• [Description of the task] Reproduce the records exactly through the line with "The width and height of the screenshot is (2576, 913).".
Start of Block
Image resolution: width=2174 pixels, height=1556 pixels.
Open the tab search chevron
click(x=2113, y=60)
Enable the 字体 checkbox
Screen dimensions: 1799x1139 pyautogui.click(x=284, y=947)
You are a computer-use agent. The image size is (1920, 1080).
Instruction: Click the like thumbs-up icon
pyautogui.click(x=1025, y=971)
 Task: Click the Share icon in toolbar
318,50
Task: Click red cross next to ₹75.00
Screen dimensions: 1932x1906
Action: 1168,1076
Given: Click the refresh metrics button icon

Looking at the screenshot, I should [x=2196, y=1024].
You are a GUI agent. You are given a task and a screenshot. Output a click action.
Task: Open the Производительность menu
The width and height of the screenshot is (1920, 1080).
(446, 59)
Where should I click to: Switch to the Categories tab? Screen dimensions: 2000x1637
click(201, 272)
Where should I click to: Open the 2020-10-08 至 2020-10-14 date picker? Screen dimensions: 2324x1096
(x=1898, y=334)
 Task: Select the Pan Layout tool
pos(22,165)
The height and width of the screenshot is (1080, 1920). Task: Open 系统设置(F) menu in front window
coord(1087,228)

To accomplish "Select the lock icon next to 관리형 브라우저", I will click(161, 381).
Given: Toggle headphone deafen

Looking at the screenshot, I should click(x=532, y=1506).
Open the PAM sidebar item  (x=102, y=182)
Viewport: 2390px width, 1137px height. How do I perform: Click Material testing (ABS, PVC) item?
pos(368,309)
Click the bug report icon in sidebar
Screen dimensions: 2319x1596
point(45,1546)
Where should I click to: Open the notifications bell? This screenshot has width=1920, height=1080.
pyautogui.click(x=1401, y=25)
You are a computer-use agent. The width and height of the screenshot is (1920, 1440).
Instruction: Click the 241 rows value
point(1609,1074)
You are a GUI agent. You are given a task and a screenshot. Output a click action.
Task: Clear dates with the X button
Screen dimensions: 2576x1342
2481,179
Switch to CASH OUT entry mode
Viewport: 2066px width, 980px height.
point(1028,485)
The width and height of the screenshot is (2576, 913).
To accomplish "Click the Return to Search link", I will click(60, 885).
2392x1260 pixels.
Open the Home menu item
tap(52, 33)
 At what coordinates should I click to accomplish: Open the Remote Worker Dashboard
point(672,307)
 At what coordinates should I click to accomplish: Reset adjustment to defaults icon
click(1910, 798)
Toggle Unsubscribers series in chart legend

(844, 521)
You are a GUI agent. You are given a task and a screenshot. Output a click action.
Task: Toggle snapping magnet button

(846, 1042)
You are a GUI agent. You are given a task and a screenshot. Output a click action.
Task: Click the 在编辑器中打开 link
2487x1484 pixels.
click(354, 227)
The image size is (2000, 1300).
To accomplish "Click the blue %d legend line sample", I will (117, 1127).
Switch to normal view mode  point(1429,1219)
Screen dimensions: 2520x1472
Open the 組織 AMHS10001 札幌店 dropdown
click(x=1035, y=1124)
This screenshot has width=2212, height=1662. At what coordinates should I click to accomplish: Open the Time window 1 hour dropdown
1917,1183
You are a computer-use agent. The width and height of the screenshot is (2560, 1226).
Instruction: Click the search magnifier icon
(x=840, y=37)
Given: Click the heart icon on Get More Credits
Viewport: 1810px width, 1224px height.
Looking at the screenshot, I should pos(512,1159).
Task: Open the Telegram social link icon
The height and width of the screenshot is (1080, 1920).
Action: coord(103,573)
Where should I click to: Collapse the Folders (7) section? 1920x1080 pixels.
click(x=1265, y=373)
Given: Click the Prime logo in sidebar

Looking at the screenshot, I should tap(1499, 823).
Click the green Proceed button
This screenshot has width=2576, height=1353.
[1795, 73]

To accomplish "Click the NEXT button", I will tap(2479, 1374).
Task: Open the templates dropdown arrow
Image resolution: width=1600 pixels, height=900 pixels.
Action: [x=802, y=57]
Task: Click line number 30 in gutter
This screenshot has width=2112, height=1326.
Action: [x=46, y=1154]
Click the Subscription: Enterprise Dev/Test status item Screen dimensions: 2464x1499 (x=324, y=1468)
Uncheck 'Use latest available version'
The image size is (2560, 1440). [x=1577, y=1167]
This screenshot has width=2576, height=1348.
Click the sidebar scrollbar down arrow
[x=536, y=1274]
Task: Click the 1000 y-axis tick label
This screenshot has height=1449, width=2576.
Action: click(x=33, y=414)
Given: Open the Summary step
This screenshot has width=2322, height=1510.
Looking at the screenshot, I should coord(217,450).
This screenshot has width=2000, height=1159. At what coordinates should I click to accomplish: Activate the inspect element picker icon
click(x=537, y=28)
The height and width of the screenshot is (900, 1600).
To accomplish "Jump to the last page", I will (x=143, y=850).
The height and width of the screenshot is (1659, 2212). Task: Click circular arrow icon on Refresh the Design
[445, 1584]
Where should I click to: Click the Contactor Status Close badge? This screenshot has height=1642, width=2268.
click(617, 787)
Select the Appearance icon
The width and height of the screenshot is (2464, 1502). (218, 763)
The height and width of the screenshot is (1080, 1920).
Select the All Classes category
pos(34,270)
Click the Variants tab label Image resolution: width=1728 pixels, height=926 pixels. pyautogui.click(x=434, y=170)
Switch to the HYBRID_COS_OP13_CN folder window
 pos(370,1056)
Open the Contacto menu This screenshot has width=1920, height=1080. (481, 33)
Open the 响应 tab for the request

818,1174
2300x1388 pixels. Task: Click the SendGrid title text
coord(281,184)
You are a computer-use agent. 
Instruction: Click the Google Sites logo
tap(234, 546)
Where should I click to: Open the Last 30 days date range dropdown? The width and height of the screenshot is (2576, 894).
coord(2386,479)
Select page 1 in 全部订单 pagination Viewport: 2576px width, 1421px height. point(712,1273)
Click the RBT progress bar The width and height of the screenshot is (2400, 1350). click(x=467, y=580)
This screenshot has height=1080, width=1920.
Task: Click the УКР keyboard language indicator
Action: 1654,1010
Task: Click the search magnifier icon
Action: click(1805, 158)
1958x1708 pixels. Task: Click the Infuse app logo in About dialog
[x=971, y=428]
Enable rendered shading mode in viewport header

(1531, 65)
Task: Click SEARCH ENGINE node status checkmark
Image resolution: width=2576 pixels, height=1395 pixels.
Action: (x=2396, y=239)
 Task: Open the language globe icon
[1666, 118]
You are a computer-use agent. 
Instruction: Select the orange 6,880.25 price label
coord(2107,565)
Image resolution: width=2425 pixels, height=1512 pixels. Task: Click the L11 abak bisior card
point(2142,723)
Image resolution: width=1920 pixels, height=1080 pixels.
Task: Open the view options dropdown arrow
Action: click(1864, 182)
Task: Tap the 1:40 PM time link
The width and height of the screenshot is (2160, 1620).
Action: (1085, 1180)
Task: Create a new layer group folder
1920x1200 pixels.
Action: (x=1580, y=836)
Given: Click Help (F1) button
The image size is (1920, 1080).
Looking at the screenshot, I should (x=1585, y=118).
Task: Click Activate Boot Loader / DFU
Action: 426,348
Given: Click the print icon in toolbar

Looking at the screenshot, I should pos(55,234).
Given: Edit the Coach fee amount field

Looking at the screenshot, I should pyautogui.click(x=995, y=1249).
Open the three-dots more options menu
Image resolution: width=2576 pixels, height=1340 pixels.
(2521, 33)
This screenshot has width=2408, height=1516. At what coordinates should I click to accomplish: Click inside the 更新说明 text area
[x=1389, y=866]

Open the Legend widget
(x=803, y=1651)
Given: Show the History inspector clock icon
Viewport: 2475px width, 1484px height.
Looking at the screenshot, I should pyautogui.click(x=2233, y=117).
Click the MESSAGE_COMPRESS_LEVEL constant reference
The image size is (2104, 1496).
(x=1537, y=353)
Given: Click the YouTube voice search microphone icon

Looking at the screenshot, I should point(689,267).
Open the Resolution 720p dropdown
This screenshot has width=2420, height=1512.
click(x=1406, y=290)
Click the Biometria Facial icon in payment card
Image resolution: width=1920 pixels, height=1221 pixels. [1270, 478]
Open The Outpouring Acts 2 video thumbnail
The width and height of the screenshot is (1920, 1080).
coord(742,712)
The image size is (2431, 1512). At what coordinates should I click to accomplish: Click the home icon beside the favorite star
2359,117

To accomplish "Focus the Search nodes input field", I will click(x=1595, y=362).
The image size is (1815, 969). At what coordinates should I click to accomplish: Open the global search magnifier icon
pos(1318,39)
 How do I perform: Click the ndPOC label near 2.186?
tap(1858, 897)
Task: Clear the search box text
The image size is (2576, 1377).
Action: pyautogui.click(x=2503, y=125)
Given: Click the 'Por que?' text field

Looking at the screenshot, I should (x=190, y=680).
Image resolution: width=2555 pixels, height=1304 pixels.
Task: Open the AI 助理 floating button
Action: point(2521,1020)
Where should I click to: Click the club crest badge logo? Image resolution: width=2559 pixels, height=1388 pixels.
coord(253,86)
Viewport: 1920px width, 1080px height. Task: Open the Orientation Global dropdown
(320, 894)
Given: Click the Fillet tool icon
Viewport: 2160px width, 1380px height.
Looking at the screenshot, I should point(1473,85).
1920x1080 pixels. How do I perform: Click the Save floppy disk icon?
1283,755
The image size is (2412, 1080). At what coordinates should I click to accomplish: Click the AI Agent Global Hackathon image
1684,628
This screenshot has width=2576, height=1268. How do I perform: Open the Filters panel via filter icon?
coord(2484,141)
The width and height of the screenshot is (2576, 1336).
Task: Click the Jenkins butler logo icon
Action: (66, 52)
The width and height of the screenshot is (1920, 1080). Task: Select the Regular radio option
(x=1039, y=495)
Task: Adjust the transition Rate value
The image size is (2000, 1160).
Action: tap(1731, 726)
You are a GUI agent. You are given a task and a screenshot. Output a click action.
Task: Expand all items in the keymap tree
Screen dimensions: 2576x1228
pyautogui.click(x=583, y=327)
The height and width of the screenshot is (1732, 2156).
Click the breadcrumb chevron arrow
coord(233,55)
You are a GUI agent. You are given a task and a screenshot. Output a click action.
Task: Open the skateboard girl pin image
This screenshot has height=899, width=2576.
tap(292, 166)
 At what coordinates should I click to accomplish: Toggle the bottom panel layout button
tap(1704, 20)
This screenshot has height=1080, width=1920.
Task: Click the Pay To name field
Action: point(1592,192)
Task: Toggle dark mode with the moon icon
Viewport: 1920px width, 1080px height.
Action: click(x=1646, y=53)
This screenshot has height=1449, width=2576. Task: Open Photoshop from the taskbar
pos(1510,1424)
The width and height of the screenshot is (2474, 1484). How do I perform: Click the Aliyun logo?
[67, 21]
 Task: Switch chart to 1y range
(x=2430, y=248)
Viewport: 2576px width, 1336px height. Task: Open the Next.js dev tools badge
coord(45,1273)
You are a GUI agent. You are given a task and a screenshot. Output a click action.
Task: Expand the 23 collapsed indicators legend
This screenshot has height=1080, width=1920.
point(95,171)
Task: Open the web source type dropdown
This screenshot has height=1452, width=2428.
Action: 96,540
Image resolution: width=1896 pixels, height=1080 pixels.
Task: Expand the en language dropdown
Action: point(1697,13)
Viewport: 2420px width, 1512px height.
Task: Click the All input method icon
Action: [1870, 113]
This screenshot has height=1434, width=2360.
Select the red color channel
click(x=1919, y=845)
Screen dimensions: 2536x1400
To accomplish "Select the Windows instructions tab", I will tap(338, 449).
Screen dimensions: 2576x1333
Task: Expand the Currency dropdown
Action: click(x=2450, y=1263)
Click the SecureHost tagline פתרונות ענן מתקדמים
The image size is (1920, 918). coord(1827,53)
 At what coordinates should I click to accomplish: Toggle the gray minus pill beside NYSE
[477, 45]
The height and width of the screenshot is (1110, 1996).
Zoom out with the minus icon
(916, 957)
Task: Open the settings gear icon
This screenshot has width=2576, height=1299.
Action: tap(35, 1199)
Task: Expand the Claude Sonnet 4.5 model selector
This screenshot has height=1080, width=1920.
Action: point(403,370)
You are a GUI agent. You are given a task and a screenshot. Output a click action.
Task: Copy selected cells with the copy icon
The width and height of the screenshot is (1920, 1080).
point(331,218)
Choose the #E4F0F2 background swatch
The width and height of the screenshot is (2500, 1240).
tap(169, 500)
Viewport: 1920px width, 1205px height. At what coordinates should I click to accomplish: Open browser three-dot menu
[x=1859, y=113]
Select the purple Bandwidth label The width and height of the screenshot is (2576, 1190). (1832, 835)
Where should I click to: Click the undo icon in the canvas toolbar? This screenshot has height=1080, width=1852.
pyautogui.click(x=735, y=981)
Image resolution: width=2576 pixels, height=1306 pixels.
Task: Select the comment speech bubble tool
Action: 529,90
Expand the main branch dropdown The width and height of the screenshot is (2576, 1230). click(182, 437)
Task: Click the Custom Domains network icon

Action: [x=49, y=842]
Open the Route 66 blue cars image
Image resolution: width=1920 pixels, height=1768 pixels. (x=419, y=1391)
End of Block
• [Output below]
Image resolution: width=2174 pixels, height=1556 pixels.
Open the tab search chevron
click(x=2113, y=60)
Enable the 字体 checkbox
Screen dimensions: 1799x1139 pyautogui.click(x=284, y=947)
You are a computer-use agent. The image size is (1920, 1080).
Instruction: Click the like thumbs-up icon
pyautogui.click(x=1025, y=971)
 Task: Click the Share icon in toolbar
318,50
Task: Click red cross next to ₹75.00
Screen dimensions: 1932x1906
Action: 1168,1076
Given: Click the refresh metrics button icon

Looking at the screenshot, I should [x=2196, y=1024].
You are a GUI agent. You are given a task and a screenshot. Output a click action.
Task: Open the Производительность menu
The width and height of the screenshot is (1920, 1080).
(446, 59)
Where should I click to: Switch to the Categories tab? Screen dimensions: 2000x1637
click(201, 272)
Where should I click to: Open the 2020-10-08 至 2020-10-14 date picker? Screen dimensions: 2324x1096
(x=1898, y=334)
 Task: Select the Pan Layout tool
pos(22,165)
The height and width of the screenshot is (1080, 1920). Task: Open 系统设置(F) menu in front window
coord(1087,228)

To accomplish "Select the lock icon next to 관리형 브라우저", I will click(161, 381).
Given: Toggle headphone deafen

Looking at the screenshot, I should click(x=532, y=1506).
Open the PAM sidebar item  (x=102, y=182)
Viewport: 2390px width, 1137px height. How do I perform: Click Material testing (ABS, PVC) item?
pos(368,309)
Click the bug report icon in sidebar
Screen dimensions: 2319x1596
point(45,1546)
Where should I click to: Open the notifications bell? This screenshot has width=1920, height=1080.
pyautogui.click(x=1401, y=25)
You are a computer-use agent. The width and height of the screenshot is (1920, 1440).
Instruction: Click the 241 rows value
point(1609,1074)
You are a GUI agent. You are given a task and a screenshot. Output a click action.
Task: Clear dates with the X button
Screen dimensions: 2576x1342
2481,179
Switch to CASH OUT entry mode
Viewport: 2066px width, 980px height.
point(1028,485)
The width and height of the screenshot is (2576, 913).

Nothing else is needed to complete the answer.